The unit ends with the building and testing of solar cars, each powered by a solar panel.
“The solar cars are unique in that they are the only challenge with a set of directions to follow while building,” said McClelland. “Students have to find a balance between constructing precisely according to the instructions while still incorporating some of their own design modifications.”
Part of being a STEM educator, said McClelland, means “engaging students in the world around them, teaching them to ask good questions and then how to find answers to their questions, and fostering a lifelong love of learning.”
“The design thinking process used often in engineering is a new way to think for most Middle Schoolers, so using STEM as an avenue to introduce this new process and the skills that go along with it is a nice fit,” she said.
Upper School STEM
Visualizing Solutions to Real-World Challenges
While many schools teach Computer-Aided Design (CAD), PDS implements the Upper School CAD with 3D Printing course in a two-tier approach.
The first part introduces students to the process of visualization and translating ideas to fruition.
“We start off with a sketch, and then we teach them how to further extrapolate pertinent data in an orthographic drawing that will be later used to make the CAD file,” said teacher Matt Ricket.
Next they learn to refine that multi-view drawing with that of an isometric view, showing the object in a 3-dimensional view before employing an AutoCAD program, said Ricket.
The second part involves introducing the students to a real-world challenge they must try to solve.
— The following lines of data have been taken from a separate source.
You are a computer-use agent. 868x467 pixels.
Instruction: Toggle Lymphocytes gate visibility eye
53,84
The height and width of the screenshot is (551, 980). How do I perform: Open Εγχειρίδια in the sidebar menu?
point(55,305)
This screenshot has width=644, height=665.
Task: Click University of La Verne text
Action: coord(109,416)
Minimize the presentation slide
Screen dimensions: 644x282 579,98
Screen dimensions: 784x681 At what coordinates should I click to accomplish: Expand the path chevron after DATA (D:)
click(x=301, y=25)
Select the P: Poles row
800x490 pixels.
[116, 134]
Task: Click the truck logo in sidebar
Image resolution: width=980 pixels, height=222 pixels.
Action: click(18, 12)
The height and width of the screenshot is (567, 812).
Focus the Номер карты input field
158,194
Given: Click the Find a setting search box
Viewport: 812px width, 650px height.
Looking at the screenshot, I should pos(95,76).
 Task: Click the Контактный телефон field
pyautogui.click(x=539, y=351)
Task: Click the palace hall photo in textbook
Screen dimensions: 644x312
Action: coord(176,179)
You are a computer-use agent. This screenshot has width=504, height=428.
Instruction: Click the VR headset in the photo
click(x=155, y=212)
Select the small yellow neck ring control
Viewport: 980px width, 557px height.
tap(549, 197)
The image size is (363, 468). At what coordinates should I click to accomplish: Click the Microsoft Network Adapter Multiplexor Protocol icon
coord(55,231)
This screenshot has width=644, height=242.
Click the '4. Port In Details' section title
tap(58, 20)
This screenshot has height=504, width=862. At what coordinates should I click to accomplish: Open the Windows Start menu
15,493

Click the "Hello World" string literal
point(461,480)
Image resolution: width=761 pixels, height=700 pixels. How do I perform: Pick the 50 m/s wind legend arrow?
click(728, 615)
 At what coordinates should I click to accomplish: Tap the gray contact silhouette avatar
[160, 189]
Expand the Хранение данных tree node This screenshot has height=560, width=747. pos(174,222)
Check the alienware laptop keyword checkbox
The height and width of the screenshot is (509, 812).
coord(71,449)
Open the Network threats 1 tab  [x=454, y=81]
Ricket said this is done in a manner similar to “a design or architectural project driven by the engineering design process” — which involves a series of steps that lead to the development of a new product or system — utilized by NASA, Apple, Microsoft and others.
“The goal is to give the students real-world experience and to work in a group and develop a solution to a problem,” said Ricket. “Learning problem-solving skills — and helping students develop into creative, critical thinkers — is at the core of any true STEM curriculum.”
The fall 2015 semester class partnered with Reggie Clark ’87, former linebacker for the Pittsburgh Steelers and Jacksonville Jaguars, to help facilitate the ideation and development of his proposed High Performance Healthcare Center of Charlotte (HPHCC).
The concept was for the HPHCC to function as a three-part facility featuring a medical center, high performance training center and a family/community center.
Partnering with PDS and the class on the project was a “no brainer,” said Clark, because “PDS is not your average school.”
“At Providence Day, anything is possible,” he said. “It also made sense that with the project being the future of health care, who better to get involved than the kids?”
The 16 students approached it all like a design firm working to complete a project for a client — they operated in teams and held meetings with Clark, during which they collected information, set project parameters and shared findings from brainstorming sessions as well as concept development, selection and refinement.
The students gave their final presentation — complete with a scale model of the HPHCC and style boards showing their design direction — in December to Clark and guests that included members of the PDS administration and community, local organizations, the National Football League Players Association and other NFL alumni.
“The class completed in three short months what would take a design or architecture firm twice as much time to complete,” said Ricket.
The students went above and beyond, said Clark.
“What they did has enabled me to move the project forward and actually hand it over to some really important people, who have put their strategic teams on it,” he said.
Ricket suspected the students had a very fulfilling experience for an elective class.
“They can now say they worked on a team that helped the HPCC get off of the ground and, with any luck, will come to fruition,” he said.